1. Forget to reply the other party/ Ignore texts
Nobody likes to be left hanging waiting for a reply. Sometimes it’s hard to reply immediately, because I just told you to live your life anyway, but at least update your bunny if you’re occupied or out or with friends. Keeping each other updated is pretty easy and you minimize a lot of frustration. It makes things a whole lot better because then he/she won’t be expecting an answer from you in a while. However, that being said…
2. Expect quick replies all the time
This is tricky. Because you want to talk to them… it’s not going to happen as often as you like because they have other things to do than keep checking their phones anyway. So you just have to suck it up and work out a suitable arrangement for your communication. Keep your expectations in check, no one is going to be so available and unoccupied to be texting you constantly. If all else fails, read #5 from the ‘do’ list.

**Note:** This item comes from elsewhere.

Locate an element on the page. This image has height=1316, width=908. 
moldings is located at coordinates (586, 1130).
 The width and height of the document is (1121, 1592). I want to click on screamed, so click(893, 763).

3. Don’t send your ‘away’ lover photos of local delicacy.
I. Will. Gut. You. Just kidding. But if you dare.
I get that you just wna show them your food… Maybe because I’m Singaporean and I love food. One photo of that char kway teow makes me spiral into endless homesickness. No, I am not missing you anymore, I am missing food.
4. Lose trust
Being physically apart sometimes makes you doubt the other party. But as I said, Let it Go, because being possessive and doubtful saved no one’s relationship, ever. “Who’s that girl you’re with on Facebook?!” only builds unwanted tension. Everyone needs space, so give them a berth. On your part, don’t put yourself in situations you don’t wna catch your SO in either.
So there you have it, I’m pretty sure I haven’t exhausted all the Dos and Don’ts here but, I probably exhausted your eyes by writing such a long listicle. It was fun gathering ideas from my fellow friends in long ldrs and to see what helps them get by. So now you are armed with the ammunition to fight the distance and I really hope you find it useful.
I personally appreciate everything the ldr brings to the relationship: we live apart, but we’re never alone, and we have an extended honeymoon, and we have so much space Canada will be jealous. For me, I found it useful we learnt to live apart as a couple before we grew too reliant on each other. I can say that now that I am only 1 month away from returning home. (it’s very bittersweet) YAY. Positive thoughts.